Ads on the sidesof school buses?
Ads on the sides of school buses do not constitute a sign of the apocalypse. Western civilization will survive.
The reason such a once-unthinkable concept may soon become a reality in Indiana does represent a big problem, though.
State government leaders have failed to properly fund something as basic and important as public-school transportation. They have taken fiscal austerity and conservatism to a pathetic extreme.
Those “reformers” — dominant for the past decade — effectively choked off adequate funding for school districts to operate their buses. Caps on property taxes, enacted by an understandably popular referendum in 2010, saved Indiana property owners $704 million on tax bills last year, but also drained $245 million in funds that Hoosier schools relied upon for buses and other high-cost items.
As a result, cash-strapped Muncie schools tried a local referendum to help pay for their buses, but voters said no.
So the Muncie district asked the state Department of Education for permission to end the school bus service it could no longer afford. The state said no.
Has anyone in the Statehouse read “Catch 22”?
With no alternatives, school districts came up with the idea to allow advertisements on their buses. Creative? Yes. Desperate?
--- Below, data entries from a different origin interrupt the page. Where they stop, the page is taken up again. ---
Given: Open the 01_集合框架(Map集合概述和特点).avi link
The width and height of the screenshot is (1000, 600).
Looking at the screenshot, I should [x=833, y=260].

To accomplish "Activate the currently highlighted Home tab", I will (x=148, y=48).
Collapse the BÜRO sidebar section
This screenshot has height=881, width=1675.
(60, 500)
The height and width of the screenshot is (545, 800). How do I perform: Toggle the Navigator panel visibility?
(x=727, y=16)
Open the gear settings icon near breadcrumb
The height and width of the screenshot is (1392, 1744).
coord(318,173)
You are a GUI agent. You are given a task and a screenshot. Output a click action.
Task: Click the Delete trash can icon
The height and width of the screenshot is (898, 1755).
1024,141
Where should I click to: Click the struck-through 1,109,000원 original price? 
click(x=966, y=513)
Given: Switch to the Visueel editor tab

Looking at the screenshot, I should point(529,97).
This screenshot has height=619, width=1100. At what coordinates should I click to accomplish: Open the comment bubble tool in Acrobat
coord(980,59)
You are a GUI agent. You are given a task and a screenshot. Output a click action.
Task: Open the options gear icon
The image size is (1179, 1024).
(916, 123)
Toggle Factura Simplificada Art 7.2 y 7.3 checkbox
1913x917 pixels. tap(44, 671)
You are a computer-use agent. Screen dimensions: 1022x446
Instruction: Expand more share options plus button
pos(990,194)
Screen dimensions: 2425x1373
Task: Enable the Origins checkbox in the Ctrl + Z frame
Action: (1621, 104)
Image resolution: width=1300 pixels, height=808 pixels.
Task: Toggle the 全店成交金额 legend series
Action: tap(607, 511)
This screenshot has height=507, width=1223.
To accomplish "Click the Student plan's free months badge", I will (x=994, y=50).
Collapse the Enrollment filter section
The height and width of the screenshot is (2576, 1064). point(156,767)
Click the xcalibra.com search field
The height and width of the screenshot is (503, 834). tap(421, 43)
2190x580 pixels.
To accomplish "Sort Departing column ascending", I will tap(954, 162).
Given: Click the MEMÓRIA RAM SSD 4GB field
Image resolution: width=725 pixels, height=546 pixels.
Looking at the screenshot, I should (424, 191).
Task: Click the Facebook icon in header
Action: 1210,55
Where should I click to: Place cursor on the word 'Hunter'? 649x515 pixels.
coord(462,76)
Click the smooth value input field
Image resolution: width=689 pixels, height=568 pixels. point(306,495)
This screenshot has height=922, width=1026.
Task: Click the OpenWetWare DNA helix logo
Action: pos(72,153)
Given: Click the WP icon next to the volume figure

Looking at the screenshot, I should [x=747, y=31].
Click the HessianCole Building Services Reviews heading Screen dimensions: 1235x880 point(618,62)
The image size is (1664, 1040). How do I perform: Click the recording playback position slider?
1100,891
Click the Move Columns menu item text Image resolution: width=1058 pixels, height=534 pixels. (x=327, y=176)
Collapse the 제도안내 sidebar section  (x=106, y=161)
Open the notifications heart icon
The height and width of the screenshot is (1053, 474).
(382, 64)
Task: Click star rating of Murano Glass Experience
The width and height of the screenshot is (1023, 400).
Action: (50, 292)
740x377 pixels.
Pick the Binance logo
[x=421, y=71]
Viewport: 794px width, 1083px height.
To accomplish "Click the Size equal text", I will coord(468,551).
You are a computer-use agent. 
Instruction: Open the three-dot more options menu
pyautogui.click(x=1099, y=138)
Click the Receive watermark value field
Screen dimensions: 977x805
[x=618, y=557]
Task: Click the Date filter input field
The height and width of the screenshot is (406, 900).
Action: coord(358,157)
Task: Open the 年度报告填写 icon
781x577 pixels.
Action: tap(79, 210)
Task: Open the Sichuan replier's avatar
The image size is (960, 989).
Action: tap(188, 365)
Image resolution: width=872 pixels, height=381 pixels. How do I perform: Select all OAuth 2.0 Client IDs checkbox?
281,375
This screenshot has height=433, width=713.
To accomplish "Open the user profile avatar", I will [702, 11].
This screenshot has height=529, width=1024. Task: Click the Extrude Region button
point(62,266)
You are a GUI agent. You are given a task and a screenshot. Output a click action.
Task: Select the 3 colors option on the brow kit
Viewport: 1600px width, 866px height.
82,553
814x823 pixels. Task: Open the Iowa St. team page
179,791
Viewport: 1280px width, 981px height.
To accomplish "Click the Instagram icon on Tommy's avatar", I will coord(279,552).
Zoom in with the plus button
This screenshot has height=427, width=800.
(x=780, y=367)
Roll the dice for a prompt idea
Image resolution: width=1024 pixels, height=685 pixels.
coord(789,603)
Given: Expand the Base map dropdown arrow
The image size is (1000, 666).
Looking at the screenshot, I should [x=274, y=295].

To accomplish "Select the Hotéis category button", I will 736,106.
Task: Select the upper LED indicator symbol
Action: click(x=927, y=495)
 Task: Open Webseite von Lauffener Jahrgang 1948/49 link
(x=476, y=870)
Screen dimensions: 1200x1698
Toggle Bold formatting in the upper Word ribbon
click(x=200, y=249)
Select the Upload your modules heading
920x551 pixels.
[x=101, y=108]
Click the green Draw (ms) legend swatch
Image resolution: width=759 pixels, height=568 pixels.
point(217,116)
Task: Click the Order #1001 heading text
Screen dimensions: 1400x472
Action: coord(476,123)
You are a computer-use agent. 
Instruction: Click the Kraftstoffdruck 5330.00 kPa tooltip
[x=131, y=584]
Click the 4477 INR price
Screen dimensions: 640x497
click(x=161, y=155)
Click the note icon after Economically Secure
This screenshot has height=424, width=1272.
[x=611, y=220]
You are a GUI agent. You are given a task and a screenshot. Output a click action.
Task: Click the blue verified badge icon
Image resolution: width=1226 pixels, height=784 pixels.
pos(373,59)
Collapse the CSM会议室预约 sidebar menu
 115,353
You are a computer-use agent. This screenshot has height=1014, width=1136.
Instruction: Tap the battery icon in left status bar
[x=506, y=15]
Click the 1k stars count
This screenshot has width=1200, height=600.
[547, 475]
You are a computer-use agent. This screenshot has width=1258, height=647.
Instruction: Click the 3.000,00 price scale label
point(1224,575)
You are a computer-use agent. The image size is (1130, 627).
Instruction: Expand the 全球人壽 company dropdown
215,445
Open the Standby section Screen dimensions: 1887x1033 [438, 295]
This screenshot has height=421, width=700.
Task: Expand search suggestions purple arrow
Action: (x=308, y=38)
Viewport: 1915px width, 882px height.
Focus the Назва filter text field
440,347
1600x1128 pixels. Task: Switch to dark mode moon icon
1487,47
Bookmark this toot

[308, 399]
Yes.
After losing a half-million dollars in bus funds last year because of property tax caps, Zionsville school administrators pushed their local legislators to craft a bill to allow the ads. House Bill 1062, alive in the current General Assembly, would create a pilot program granting three school districts the rights to splash ads on buses next school year. Zionsville officials have no idea how much money the ads will generate, but they need any and all new revenue. If it works, schools around Indiana may join in.
Is this what we’ve come to as a state?